The Offshore Electricity Infrastructure Legislation Amendment Bill amends the Customs Act 1901 to ensure that, following the recent commencement of the Offshore Electricity Act, the goods and vessels that enter or exit the coast in relation to offshore electricity infrastructure are appropriately regulated. The bill is also amending the OEI Act to primarily accommodate a recent change in the Administrative Arrangement Orders, which might otherwise impact the powers and identity of the Offshore Infrastructure Registrar.

While that doesn't sound like the sexiest paragraph in the universe, it actually is a significant step towards structural change. As Senator Hanson-Young was referring to previously, we have seen, over a significant period of time, close to a decade, challenges in this area and a lack of action. So we are making this change to ensure that we can build this industry that we know has the opportunity to be quite transformational. It is quite a transformational piece of work. We've seen a lot of activity across Europe, and now the United States are also investing very heavily in offshore wind. These changes allow us to invest in that industry and to open up the opportunity for the building of those wind farms offshore to build up our electricity grid.

Our commitment to 82 per cent renewables in electricity by 2030 is a solid commitment that is going to make a difference, and this kind of change will open up this industry to new jobs, to new investment and to a greener, cleaner future, a future where we know that there are better jobs and that this is the pathway we need to take not just for ourselves in Australia but as a global citizen addressing issues of climate change. We cannot keep acting the way we've been acting, but we can do it by building new opportunities, new industries and new jobs. That is exactly what this kind of legislation will open up opportunities for.

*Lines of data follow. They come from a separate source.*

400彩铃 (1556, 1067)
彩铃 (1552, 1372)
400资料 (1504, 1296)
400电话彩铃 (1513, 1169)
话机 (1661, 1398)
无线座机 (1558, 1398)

Offshore wind, like I said, is very popular across Europe and is building significantly year on year. It is a stronger, more consistent wind source and is more abundant than onshore wind. It also deals with a lot of the issues that people have raised regarding onshore farms, which absolutely have a place and a role to play, but the offshore wind farms provide, as I say, an extra, stronger and more consistent source of electricity that we'll be able to pump into the grid, the new grid, the grid that we're upgrading and making more efficient so that we can provide cheaper, cleaner electricity to households across Australia while also boosting jobs and building new industries that we can be proud of.

We can transfer our economy. We can transform our energy system. We can move towards a clean energy future. We can embrace the opportunities that our natural environment has, and we can work, as Senator Hanson-Young pointed out, in partnership with anybody who wants to play and in partnership with our environment. We can make a better future, and this bill takes us part of the way there. Like my colleague, Senator Hanson-Young, said, we will be delighted to work more closely with the opposition for a stronger and cleaner energy future. We're looking forward to that.

Senator Duniam, thank you very much. And with that I will commend the bill to the Senate.